Study text:
Rent – Related Party: During the year ended December 31 2019, rent-related party expense increased to $14,793 or 28.41% compared to $11,520 for the year ended December 31, 2018. The increase in rent-related party expense was attributable to the additional month of rent recorded in 2019.

 

Gain on Forgiveness of Debt: Gain on forgiveness of debt decreased by $19,924 to $0 for the year ended December 31, 2019 compared to $19,924 for the year ended December 31, 2018. The increase was primarily due to the issuance of stock as payment for consulting services.

 

Interest Expense: Interest expense increased to $294,352, or 28.56% for the year ended December 31, 2019 compared to $228,954 for the year ended December 31, 2018. The increase was primarily due to interest on the related party loans and accounts payable and accrued expenses to the related parties.

 

Interest Income: Interest income increased by $6,369 to $6,369 for the year ended December 31, 2019 from $0 for the year ended December 31, 2018. The increase was primarily due to interest on bank accounts.

 

Net Loss: Net loss increased by $1,740,873, or 148.92%, to a net loss of $2,909,850 for the year ended December 31, 2019 from a net loss of $1,168,977 for the year ended December 31, 2018. This increase in net loss was driven primarily by increased in research and development, warrant compensation, and professional fees.

Work task A:
In the financial results text, what was the net loss for the year ended December 31, 2019?
Work task B:
Transcribe the passage of the financial results text between "Interest Expense: Interest" and "on bank accounts.", inclusive.

Dataset section:

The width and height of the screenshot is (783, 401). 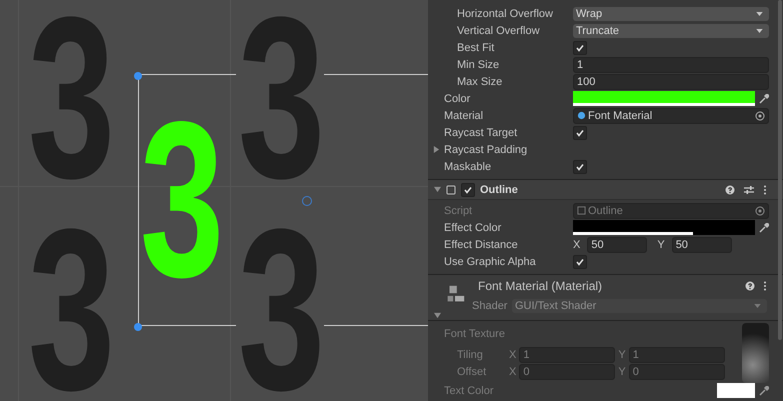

Problem solution A:
$2,909,850

Problem solution B:
Interest Expense: Interest expense increased to $294,352, or 28.56% for the year ended December 31, 2019 compared to $228,954 for the year ended December 31, 2018. The increase was primarily due to interest on the related party loans and accounts payable and accrued expenses to the related parties.

 

Interest Income: Interest income increased by $6,369 to $6,369 for the year ended December 31, 2019 from $0 for the year ended December 31, 2018. The increase was primarily due to interest on bank accounts.